Facebook fined €110 million for 'misleading' EU over WhatsApp takeover

Facebook has been fined €110 million by the EU for providing 'incorrect or misleading' information during its purchase of messaging service WhatsApp in 2014

19 May 2017, 8:21am
Facebook staff knew in 2014 that it was technically possible to link WhatsApp phone numbers with Facebook users’ identities, contrary to their public statements about the merger
Facebook staff knew in 2014 that it was technically possible to link WhatsApp phone numbers with Facebook users’ identities, contrary to their public statements about the merger
European Union antitrust regulators on Thursday said they would fine Facebook €110 million for providing misleading information over its purchase of messaging service WhatsApp in 2014.

The European Commission, which acts as the EU's competition watchdog, said it had imposed a “proportionate and deterrent fine” on the technology company to send a clear signal that all firms must comply with EU competition rules.

When Facebook took over the WhatsApp messaging service in 2014, it told the commission it would not be able to match user accounts on both platforms, but went on to do so.

The commission found that Facebook staff knew in 2014 that it was technically possible to link WhatsApp phone numbers with Facebook users’ identities, contrary to their public statements about the merger.

"The Commission has found that, contrary to Facebook's statements in the 2014 merger review process, the technical possibility of automatically matching Facebook and WhatsApp users' identities already existed in 2014, and that Facebook staff were aware of such a possibility," the Commission said. 

The fine would not reverse the Commission's decision to clear the purchase of WhatsApp and was unrelated to separate investigations into data protection issues, it added.

In a statement Facebook said the errors were not intentional and noted that the commission confirmed these submissions had not changed the outcome of the merger inquiry.

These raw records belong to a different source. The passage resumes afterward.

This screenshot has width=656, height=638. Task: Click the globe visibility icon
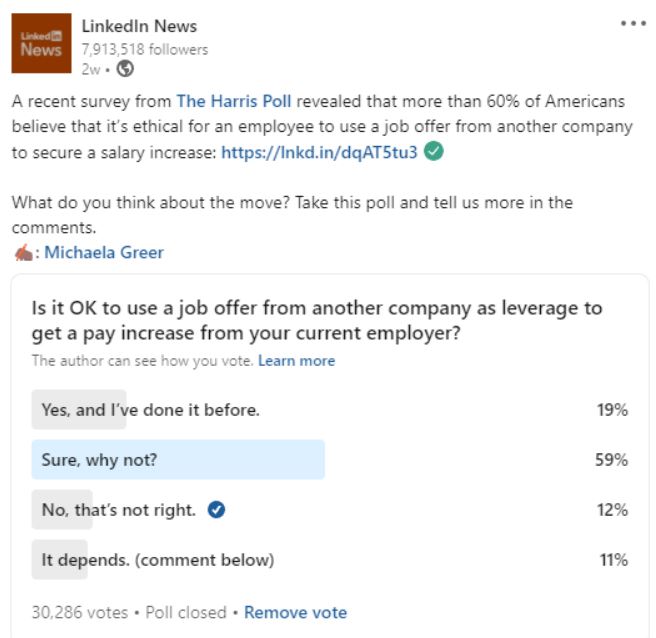tap(125, 69)
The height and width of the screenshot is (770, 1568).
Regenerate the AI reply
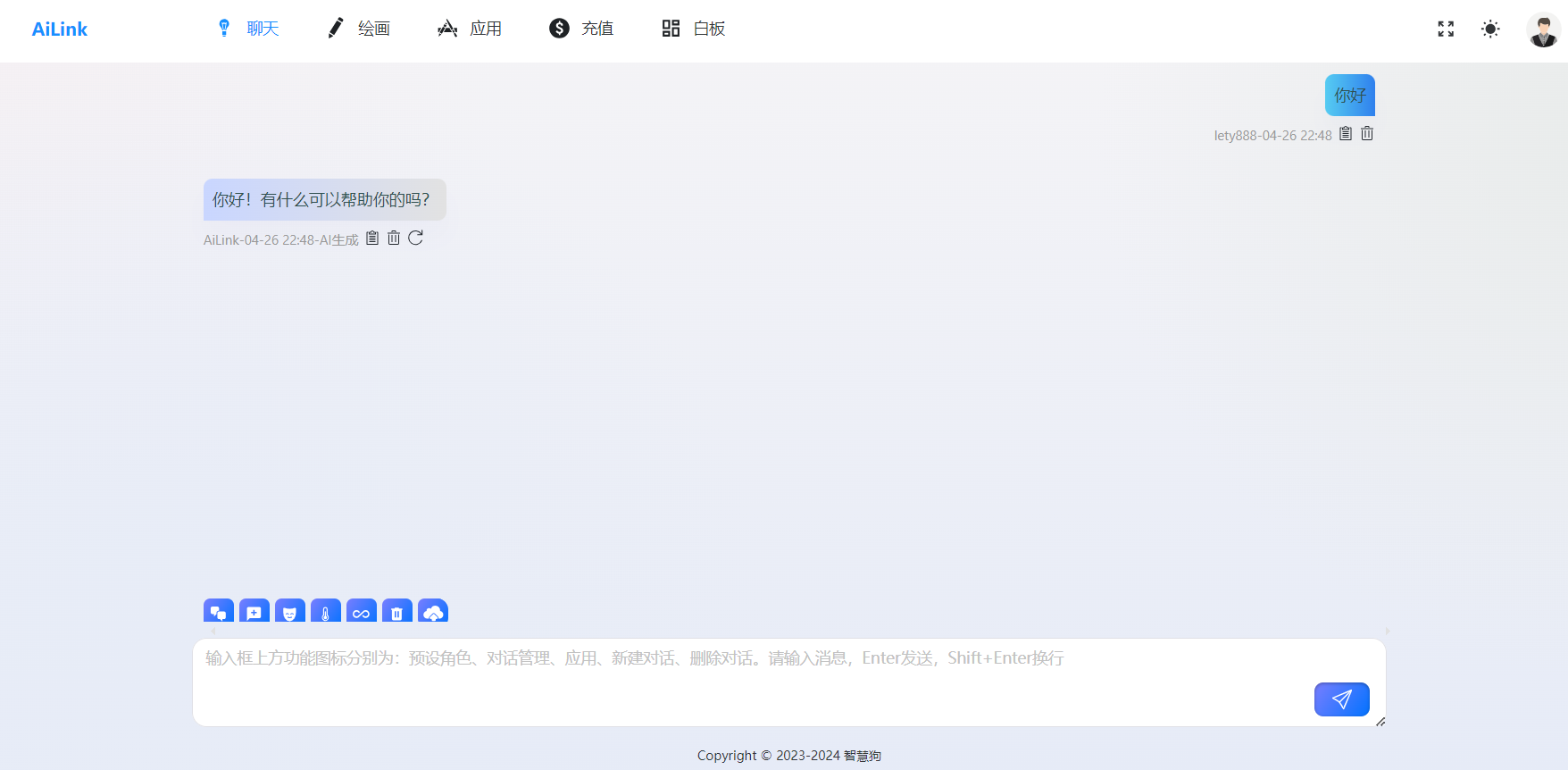(x=416, y=239)
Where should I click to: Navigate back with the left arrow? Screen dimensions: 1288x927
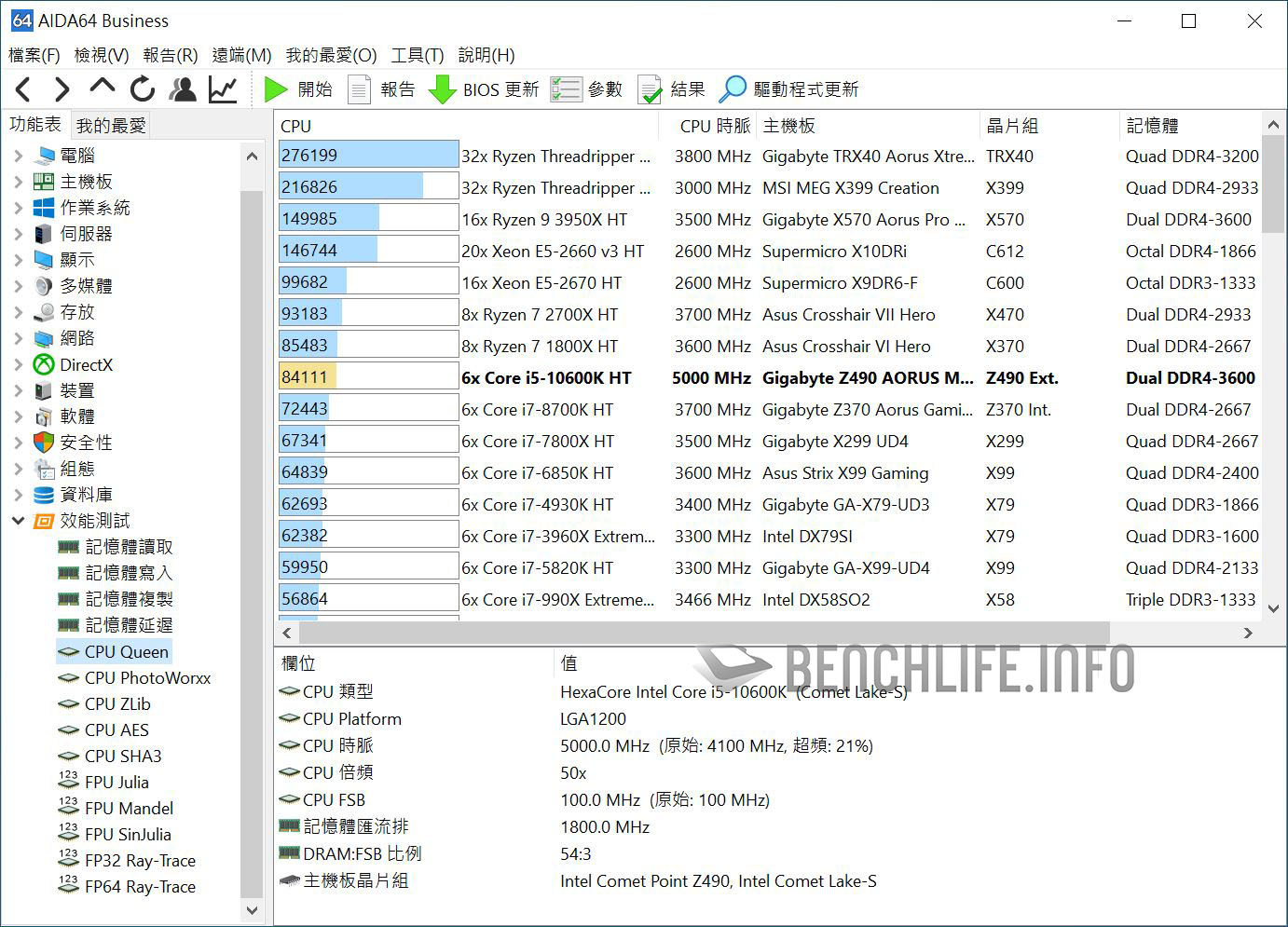(24, 89)
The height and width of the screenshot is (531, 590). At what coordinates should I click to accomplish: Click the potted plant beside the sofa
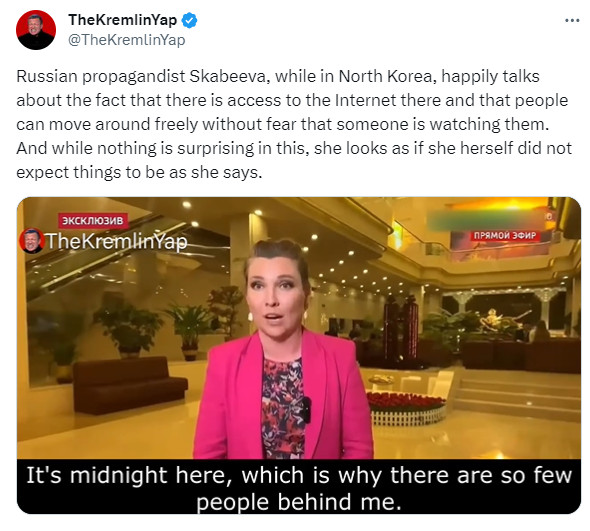coord(128,328)
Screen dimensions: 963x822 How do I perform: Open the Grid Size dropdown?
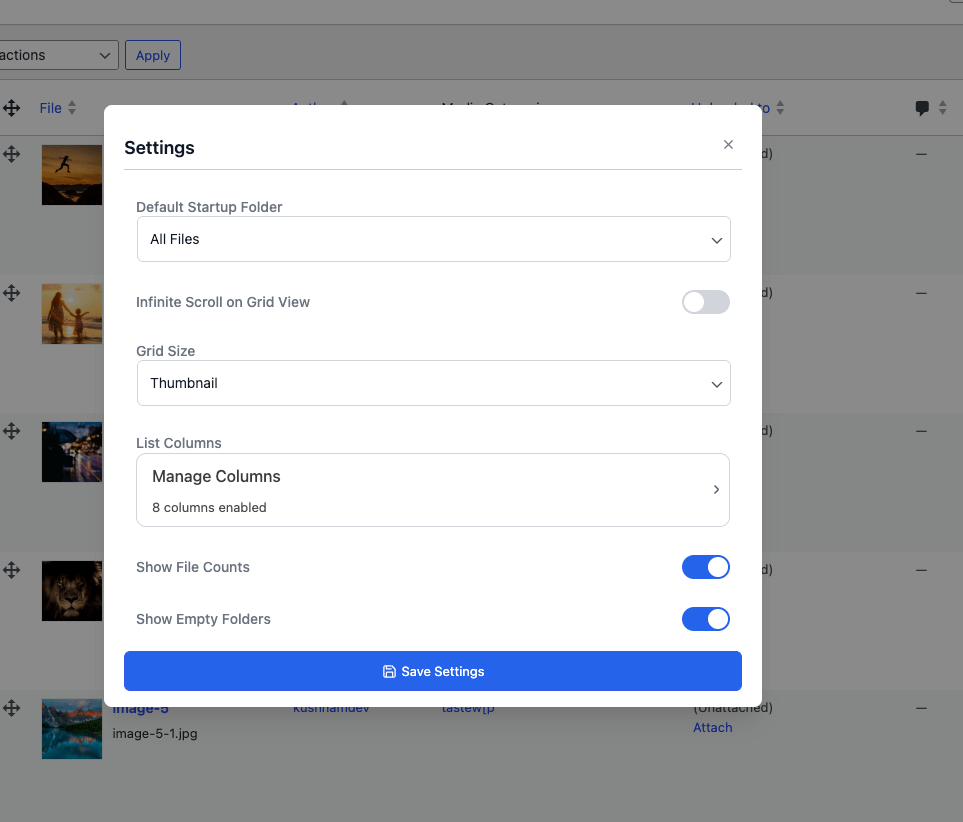pos(433,384)
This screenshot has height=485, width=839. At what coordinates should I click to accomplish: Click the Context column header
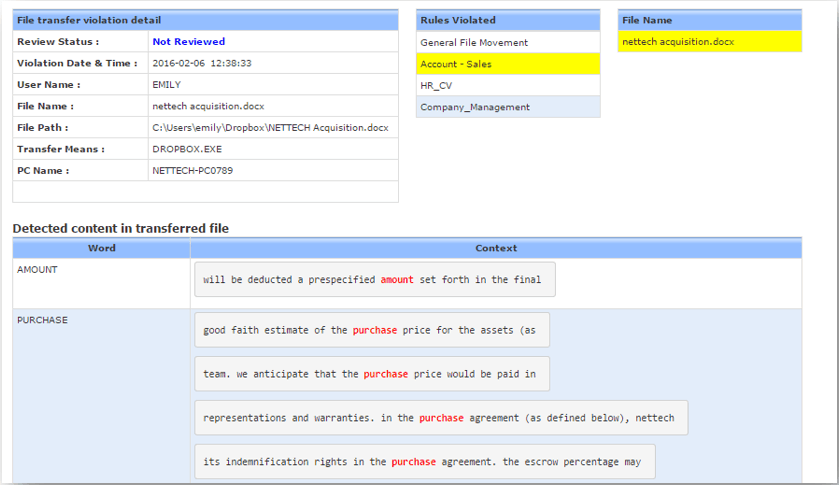pyautogui.click(x=496, y=248)

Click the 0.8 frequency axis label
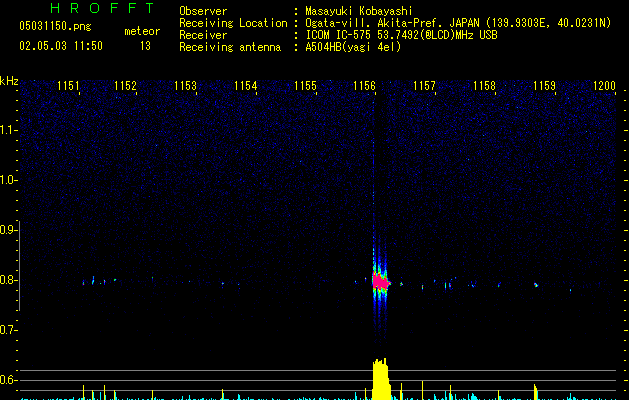(x=9, y=280)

“We've acted in good faith since our very first interactions with the Commission and we've sought to provide accurate information at every turn. The errors we made in our 2014 filings were not intentional and the Commission has confirmed that they did not impact the outcome of the merger review. Today's announcement brings this matter to a close," Facebook said.

Commission rules suggest the social network could have been fined up to 1% of its turnover - a figure that would have been at least twice the amount it has been told to pay. But the Commission said it had taken into account the company’s cooperation during the inquiry.